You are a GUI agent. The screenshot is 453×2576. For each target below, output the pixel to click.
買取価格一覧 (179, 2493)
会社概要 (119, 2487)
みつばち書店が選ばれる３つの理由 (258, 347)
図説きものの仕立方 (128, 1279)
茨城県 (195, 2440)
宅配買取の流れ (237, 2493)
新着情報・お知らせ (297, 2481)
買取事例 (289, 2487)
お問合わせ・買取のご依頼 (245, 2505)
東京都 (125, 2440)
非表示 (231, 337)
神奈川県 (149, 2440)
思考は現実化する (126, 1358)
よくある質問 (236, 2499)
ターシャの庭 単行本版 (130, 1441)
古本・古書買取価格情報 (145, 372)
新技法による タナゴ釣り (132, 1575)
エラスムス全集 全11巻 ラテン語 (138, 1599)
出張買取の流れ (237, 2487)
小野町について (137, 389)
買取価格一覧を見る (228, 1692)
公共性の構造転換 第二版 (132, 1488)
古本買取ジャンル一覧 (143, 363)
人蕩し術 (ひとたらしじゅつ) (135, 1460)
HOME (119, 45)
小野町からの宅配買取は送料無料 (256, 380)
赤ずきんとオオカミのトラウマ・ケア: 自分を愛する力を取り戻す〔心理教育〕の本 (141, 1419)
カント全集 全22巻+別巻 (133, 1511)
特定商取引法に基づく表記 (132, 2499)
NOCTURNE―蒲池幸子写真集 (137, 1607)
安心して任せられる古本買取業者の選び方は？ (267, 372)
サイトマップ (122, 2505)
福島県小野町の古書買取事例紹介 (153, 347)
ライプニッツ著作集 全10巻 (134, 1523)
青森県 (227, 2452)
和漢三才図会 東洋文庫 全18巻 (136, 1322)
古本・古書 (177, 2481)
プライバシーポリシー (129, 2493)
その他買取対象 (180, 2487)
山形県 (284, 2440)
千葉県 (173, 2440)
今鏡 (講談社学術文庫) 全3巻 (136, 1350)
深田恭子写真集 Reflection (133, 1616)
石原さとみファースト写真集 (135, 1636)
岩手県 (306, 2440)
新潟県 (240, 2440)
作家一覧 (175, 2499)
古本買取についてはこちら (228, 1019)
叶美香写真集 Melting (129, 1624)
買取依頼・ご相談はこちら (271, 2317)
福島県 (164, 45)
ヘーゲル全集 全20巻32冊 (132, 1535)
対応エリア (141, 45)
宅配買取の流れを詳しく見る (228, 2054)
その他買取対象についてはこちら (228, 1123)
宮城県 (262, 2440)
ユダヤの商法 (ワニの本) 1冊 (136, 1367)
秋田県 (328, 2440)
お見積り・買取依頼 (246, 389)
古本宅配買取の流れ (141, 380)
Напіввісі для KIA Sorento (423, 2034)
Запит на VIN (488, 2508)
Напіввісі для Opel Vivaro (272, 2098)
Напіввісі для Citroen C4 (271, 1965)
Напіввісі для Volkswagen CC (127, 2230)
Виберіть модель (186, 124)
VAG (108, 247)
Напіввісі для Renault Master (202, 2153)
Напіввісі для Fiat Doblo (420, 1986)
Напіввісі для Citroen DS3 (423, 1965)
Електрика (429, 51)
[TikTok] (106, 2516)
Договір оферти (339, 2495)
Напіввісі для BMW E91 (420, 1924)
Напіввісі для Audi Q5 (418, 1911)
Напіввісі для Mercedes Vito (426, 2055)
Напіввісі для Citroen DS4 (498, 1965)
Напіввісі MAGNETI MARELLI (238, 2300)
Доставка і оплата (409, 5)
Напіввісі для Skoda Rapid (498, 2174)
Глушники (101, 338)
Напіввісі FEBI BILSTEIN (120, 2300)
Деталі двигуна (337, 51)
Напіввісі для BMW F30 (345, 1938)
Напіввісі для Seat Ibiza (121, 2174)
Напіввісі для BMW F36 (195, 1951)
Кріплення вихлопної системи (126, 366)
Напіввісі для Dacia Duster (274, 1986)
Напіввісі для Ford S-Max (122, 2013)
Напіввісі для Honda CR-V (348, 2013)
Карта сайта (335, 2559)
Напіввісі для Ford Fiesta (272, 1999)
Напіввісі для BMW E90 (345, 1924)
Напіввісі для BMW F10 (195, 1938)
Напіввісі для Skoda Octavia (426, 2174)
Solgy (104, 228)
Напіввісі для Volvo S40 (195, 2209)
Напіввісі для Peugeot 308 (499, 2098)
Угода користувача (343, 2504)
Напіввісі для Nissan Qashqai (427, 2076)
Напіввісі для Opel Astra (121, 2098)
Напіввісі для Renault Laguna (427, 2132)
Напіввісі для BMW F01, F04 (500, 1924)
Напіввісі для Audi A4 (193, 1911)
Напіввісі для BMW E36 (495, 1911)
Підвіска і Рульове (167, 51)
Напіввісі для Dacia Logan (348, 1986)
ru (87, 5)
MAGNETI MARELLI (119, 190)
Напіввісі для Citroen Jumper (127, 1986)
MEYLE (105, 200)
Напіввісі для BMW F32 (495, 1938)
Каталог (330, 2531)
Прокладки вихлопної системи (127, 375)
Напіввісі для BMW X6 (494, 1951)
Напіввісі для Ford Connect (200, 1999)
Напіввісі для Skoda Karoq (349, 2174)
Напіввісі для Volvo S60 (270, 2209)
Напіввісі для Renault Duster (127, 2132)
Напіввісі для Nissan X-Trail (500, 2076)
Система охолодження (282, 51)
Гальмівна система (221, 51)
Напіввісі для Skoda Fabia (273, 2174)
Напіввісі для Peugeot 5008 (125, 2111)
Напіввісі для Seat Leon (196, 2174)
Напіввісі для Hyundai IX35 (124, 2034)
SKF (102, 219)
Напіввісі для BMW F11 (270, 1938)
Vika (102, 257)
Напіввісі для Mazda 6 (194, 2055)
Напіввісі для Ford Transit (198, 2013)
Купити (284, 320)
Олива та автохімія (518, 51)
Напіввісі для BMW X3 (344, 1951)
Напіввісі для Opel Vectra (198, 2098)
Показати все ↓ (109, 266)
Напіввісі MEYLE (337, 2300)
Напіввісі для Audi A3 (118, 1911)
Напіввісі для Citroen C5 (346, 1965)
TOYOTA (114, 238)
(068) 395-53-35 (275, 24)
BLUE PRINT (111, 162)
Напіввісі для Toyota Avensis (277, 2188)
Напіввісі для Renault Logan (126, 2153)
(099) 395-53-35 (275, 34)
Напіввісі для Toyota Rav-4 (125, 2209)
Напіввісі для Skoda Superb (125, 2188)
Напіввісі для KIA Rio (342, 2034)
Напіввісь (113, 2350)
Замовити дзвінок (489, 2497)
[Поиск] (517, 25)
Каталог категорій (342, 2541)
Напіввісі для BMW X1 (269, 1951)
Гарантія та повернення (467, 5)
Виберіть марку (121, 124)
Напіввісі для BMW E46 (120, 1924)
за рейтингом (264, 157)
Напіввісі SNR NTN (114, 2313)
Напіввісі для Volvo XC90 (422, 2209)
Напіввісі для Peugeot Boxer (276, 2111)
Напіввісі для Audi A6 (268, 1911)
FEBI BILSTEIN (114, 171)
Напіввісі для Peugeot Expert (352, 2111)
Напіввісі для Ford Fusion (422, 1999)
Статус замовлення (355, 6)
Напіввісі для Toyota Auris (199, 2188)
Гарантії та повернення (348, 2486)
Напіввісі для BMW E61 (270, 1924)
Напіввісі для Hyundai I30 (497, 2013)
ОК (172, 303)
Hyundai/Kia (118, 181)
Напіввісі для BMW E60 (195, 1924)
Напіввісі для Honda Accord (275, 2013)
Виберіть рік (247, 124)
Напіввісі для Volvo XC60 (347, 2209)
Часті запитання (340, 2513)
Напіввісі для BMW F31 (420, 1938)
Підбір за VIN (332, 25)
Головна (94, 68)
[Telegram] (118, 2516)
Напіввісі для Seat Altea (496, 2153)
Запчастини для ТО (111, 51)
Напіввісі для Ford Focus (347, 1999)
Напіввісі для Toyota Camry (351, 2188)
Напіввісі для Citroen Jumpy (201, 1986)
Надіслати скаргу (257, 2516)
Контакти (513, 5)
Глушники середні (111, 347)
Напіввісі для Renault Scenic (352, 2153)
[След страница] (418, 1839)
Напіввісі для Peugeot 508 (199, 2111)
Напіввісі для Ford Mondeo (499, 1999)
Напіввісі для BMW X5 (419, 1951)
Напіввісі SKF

Exercise prompt: Reproduce each line of the material that mentions "Volvo".

Answer to this problem:
Напіввісі для Volvo S40 (195, 2209)
Напіввісі для Volvo S60 (270, 2209)
Напіввісі для Volvo XC90 (422, 2209)
Напіввісі для Volvo XC60 (347, 2209)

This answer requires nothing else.